TV show · 2020 · Animation, Comedy, Sci-Fi & Fantasy · English
Curator score: 4.4/10 (31.4K ratings)
Overview
Smiling Friends Inc. is a small company whose main purpose is to bring happiness and make people smile. The series follows the day-to-day lives and misadventures of its representatives, the lazy, cynical Charlie, and the cheerful, optimistic Pim, as they try to cheer up and comfort the troubled people who call their company's hotline. They receive seemingly simple requests but the jobs turn out to be more complicated than they seem, making it difficult to bring happiness to the world.
Ratings
Curator score: 4.4/10
IMDb: 8.5/10
TMDB: 8.5/10
Production
Six Point Harness, Williams Street, Goblin Caught on Tape, Princess Bento Studio, Studio Yotta
Cast
Michael Cusack, Zach Hadel, Marc Moceri
Where to watch
Adult Swim, Max
Curator Review
Verdict
A fast, absurd, and surprisingly sharp Adult Swim comedy that mixes gross-out surrealism with genuine sweetness.
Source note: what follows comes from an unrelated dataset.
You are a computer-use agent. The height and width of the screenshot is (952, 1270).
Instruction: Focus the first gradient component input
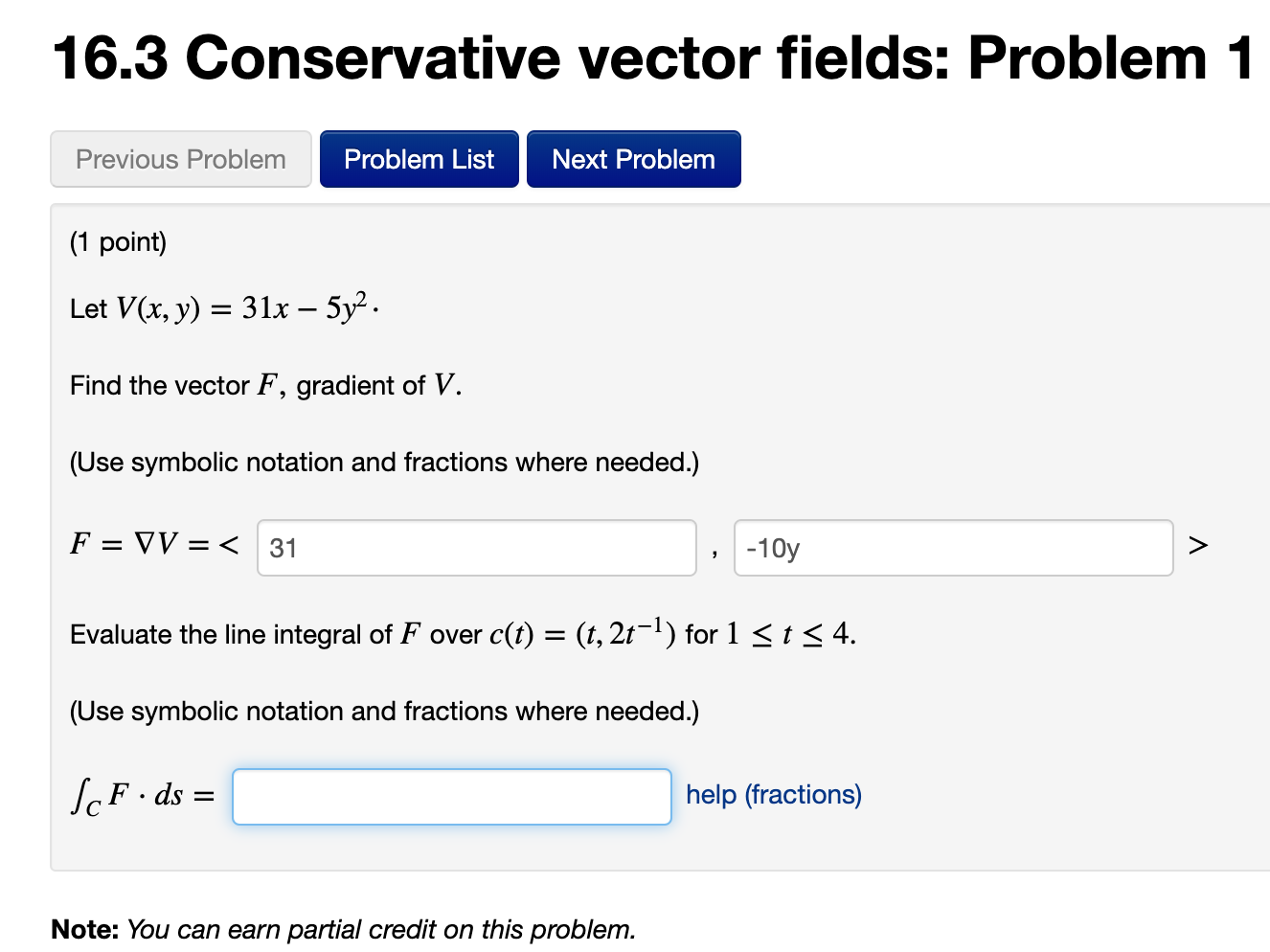pyautogui.click(x=476, y=547)
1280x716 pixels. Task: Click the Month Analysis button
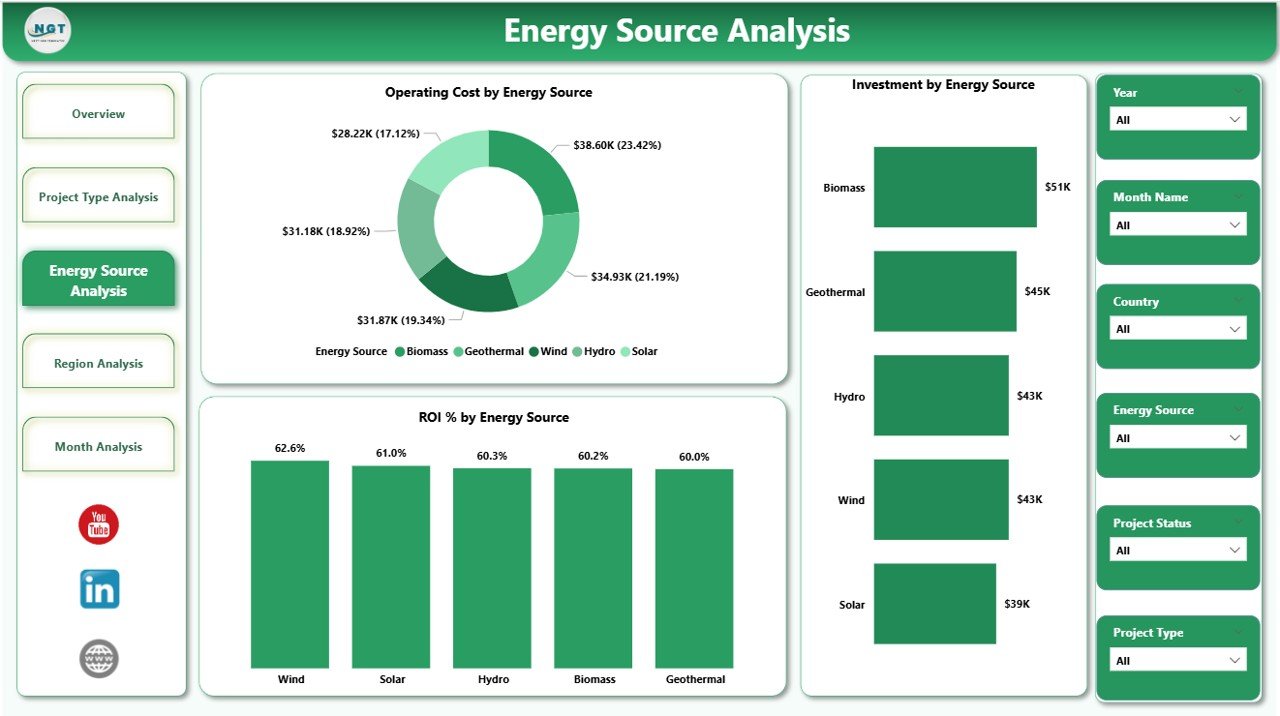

Its short episodes, elastic animation, and constant tonal whiplash make it easy to binge, especially if you like offbeat sketch energy disguised as a workplace show.
Best for
Fans of surreal adult animation
Viewers who like short, joke-dense episodes
People who enjoy absurd comedy with occasional heart
Adult Swim comedy fans
Binge-watchers looking for something quick and weird
Skip if
You want grounded realism or traditional sitcom structure
You dislike crude humor, body horror, or chaotic tone shifts
You prefer long-form plotting over episodic escalation
You need every episode to feel emotionally consistent
Overview
Smiling Friends is one of the most distinctive adult animated comedies of the 2020s: a deceptively simple premise that becomes a delivery system for pure comic instability. Each episode starts with a customer-service mission and then careens into bizarre side characters, visual gags, and sudden detours that feel both improvised and tightly controlled. The show’s biggest strength is how quickly it can pivot from juvenile nonsense to something oddly sincere without losing momentum.
Worth noting
Charlie and Pim are an excellent comic duo, built on contrast rather than sentimentality. The writing leans into cringe, surrealism, and anti-comedy, but it also knows when to land a small emotional beat or a clean punchline. The animation style is intentionally rough-edged, but that works in its favor; the looseness gives the show a manic, anything-can-happen energy.
Bottom line
Season-by-season, it remains a short-form series that’s more about consistency of laughs than deep serialization. If you enjoy Adult Swim at its most unhinged but still accessible, this is an easy recommendation. It’s weird, fast, and very rewatchable, even when it’s being aggressively stupid on purpose.